Hace dos semanas enviamos una carta a los jefes negociadores de las partes, Juan Camilo Restrepo y “Pablo Beltrán”, firmada por 100 académicos, empresarios, líderes civiles, políticos y congresistas, para que el Eln renunciara a la práctica del secuestro y que el Gobierno tuviera gestos humanitarios para desescalar el conflicto, entre ellos liberar a dos facilitadores del Eln presos en Bellavista. Hubo respuesta de lado y lado y por ello recibimos con alegría la liberación de Odín Sánchez. Ahora esperamos que el Ejecutivo nombre a los gestores de paz, antes de la instalación de la mesa el próximo 7 de febrero.

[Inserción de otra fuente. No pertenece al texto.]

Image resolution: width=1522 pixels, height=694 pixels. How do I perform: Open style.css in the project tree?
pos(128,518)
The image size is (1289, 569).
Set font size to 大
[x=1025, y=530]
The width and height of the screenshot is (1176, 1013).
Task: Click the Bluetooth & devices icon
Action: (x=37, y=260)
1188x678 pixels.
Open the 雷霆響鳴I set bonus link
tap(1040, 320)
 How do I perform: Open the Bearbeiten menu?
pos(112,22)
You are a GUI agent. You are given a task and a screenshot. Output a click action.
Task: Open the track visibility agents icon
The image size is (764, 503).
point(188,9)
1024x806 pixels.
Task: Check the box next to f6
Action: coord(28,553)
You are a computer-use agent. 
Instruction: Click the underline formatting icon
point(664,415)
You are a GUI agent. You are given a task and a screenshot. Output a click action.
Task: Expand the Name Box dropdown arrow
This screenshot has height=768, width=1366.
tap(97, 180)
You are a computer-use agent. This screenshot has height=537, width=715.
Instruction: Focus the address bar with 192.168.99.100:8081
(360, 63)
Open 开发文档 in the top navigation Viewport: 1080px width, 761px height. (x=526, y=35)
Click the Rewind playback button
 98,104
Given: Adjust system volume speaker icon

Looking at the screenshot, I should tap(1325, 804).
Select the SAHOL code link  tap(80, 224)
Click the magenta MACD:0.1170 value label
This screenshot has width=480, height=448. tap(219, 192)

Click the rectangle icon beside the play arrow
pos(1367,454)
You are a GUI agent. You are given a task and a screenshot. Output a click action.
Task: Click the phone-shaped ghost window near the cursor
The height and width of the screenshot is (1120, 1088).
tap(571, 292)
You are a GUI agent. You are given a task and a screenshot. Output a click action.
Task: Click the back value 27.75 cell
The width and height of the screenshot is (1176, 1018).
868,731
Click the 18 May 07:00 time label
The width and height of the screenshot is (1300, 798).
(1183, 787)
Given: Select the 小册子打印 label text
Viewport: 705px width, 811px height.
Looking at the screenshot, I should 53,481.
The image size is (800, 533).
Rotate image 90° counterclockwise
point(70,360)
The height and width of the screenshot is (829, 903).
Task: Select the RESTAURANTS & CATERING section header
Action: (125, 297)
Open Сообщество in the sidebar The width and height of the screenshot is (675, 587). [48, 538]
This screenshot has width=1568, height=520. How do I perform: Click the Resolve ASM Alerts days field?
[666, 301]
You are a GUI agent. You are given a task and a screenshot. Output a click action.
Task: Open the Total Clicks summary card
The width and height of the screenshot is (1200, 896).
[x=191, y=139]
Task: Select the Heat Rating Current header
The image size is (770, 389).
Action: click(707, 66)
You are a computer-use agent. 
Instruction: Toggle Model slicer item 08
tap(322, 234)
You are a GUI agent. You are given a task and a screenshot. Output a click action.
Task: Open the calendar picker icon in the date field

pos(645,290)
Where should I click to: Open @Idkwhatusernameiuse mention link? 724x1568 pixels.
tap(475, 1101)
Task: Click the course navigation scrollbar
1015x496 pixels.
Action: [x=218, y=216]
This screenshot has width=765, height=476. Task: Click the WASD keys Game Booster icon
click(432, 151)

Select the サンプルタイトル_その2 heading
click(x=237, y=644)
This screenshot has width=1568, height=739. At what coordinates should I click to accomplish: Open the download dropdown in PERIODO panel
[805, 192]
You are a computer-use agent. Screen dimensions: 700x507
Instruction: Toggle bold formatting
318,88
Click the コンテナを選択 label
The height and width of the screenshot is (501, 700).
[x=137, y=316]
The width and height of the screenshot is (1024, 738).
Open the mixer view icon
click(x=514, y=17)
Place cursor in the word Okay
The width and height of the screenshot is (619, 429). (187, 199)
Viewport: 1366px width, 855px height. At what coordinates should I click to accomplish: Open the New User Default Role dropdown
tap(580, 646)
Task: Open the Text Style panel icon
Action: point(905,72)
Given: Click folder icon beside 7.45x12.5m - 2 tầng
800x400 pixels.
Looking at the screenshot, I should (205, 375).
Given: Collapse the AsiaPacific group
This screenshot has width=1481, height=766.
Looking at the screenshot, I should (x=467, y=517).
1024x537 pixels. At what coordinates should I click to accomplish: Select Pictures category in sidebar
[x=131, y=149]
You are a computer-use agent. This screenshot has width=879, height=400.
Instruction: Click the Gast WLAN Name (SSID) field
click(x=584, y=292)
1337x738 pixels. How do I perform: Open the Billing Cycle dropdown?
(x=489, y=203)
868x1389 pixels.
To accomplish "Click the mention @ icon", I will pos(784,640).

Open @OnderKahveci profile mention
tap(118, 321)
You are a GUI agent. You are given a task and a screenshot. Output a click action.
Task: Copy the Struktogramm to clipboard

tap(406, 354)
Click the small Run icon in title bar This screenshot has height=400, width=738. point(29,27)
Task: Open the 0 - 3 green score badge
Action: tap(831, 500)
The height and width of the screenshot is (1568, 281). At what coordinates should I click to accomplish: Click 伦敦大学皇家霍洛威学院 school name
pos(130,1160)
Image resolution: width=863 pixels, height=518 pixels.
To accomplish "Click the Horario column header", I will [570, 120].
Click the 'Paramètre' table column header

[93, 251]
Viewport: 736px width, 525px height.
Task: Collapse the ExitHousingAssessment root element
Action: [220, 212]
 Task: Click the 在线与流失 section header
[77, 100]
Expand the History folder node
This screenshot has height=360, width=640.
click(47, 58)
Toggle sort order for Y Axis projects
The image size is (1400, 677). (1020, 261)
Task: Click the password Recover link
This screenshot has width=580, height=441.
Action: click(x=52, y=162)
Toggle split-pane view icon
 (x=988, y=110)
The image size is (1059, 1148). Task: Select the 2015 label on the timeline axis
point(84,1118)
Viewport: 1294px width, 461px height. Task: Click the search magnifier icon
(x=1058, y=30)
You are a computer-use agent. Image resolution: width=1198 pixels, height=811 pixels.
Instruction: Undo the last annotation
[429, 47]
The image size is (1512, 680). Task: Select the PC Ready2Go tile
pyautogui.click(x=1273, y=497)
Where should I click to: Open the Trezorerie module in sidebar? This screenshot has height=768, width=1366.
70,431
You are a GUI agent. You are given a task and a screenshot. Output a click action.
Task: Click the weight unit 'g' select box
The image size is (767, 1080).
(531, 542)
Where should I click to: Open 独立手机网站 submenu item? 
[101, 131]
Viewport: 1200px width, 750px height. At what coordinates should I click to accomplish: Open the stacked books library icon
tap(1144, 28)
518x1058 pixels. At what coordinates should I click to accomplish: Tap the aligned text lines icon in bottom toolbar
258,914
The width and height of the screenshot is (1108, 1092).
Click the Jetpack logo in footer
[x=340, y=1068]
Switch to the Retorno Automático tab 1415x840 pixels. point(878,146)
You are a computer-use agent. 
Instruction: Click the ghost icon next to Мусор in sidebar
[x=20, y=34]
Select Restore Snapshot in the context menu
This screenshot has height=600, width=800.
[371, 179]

Ha sido difícil recibir una declaración contundente del lado del Eln, para certificar y demostrar que va a liberar a todas las personas secuestradas. Las Farc acabaron con ese delito y finalmente aceptaron que el secuestro degradó su lucha. Con el Eln se sabe que es complejo, porque su estructura es más colectiva, más colegiada y descentralizada, pero se esperaría que ese sea uno de los obstáculos que se remuevan y se facilite el proceso, mientras que el Gobierno considere suspender también los bombardeos.
Hay una mezcla de esperanza y escepticismo, como cuando se inició con las Farc. Pero hay que esperar y ser optimistas frente a la paz.